Photo: Austrian Film Museum, Vienna
Le cinéma est né dans la fête foraine alors qu’elle se modernise au crépuscule du XIXe siècle. Cette parenté indique un désir commun : exciter la vue et façonner une expérience du mouvement et de l’extraordinaire, faire de ce que l’on voit ce que l’on vit. Dès lors, que fait la fête foraine au cinéma quand elle surgit dans le film ? Pour élucider cette question et cerner cette intime relation, L’Attrait de la fête foraine revient largement au cinéma muet des années vingt, d’abord occupé à embarquer la caméra dans l’attraction : Cœur fidèle de Jean Epstein (1923) et Entr’acte de René Clair (1924) font valser l’horizon. Dès la fin de ces années, la fête foraine est un motif canonique (futuristes comme soviétiques s’y sont intéressés), au risque d’exister seulement comme prétexte à des plans étonnants.
Friedrich Kuplent parcourt le Prater (1929) et, pour traduire ce qu’il nomme « l’orgie » sonore et visuelle, éventre les plans en leur centre et colle des vues en un kaléidoscope d’images.
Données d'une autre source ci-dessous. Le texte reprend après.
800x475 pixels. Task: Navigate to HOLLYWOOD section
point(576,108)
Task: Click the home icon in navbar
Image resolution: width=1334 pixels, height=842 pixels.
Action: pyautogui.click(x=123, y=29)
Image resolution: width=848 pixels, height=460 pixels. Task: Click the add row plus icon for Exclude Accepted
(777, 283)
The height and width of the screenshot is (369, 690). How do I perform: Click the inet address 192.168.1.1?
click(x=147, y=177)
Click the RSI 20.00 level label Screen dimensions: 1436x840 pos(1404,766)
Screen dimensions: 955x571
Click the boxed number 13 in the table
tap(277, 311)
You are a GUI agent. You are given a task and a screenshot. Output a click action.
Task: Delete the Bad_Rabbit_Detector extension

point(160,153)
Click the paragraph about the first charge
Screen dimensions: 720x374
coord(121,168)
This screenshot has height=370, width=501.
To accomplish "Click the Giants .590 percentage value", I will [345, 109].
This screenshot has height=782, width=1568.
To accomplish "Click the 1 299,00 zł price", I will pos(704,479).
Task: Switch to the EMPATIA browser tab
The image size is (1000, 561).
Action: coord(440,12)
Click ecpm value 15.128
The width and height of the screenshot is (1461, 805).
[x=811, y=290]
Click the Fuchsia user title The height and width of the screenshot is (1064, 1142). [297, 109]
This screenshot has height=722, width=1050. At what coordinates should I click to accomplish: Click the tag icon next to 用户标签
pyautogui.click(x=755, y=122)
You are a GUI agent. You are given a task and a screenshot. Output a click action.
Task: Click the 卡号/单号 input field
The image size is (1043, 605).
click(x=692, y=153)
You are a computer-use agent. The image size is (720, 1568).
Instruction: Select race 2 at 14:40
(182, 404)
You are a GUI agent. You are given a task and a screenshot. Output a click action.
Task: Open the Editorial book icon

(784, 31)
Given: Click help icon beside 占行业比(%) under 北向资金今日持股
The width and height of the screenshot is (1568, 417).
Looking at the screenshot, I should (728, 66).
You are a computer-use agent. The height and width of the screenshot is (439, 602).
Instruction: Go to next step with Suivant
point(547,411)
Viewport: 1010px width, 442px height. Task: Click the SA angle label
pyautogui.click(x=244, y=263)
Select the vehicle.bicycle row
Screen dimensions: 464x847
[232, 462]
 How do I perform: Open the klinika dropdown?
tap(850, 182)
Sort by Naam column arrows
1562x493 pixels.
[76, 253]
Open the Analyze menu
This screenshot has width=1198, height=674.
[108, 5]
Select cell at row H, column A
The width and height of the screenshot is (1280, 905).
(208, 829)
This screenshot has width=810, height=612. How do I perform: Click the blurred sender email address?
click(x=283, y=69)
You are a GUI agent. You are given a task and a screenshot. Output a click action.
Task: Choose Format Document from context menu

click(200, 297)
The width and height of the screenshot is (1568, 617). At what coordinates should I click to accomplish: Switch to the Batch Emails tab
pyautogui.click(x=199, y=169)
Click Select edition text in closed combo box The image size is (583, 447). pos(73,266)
Trente ans plus tard, Stan Brakhage renoue avec cette beauté farouche de la fête foraine et la poésie du cinéma des années vingt : son film Anticipation of the Night (1958) est totalement muet, sans aucun son, et alterne frénétiquement des enfants qui tournent sur un manège, emportés par une pluie lumineuse dans la nuit, des trajets nocturnes et un jardin vif et clair. Les deux films, par leur caractère amateur, donnent de la fête foraine une vision subjective et sauvage. Ils rapprochent l’expérience foraine de la vie quotidienne et en font l’origine de l’expérimentation, toujours libre, du cinéma.
Théo Esparon
Projection en ciné-concert de
Prater de Friedrich Kuplent (1929, 13')
Copie 35 mm en provenance du Filmmuseum de Vienne
suivi de
Anticipation of the Night de Stan Brakhage (1958, 41')
Copie 16 mm en provenance de Lightcone
Théo Esparon prépare une thèse à l’Université Paris-Nanterre sur la collection d’art et les films de Josef von Sternberg. Ses recherches mettent en relation le cinéma et les autres arts. Il a travaillé à la préparation d’expositions et de programmes de films (Musée national des arts astiatiques-Guimet) et il a été sélectionneur au festival Entrevues de Belfort. L’Attrait de la fête foraine est son premier livre.
La séance est suivie d'une signature de L'Attrait de la fête foraine au Studio de la Fondation.
Toutes les séances sont accompagnées par les pianistes issus de la classe d'improvisation de Jean-François Zygel (CNSMDP).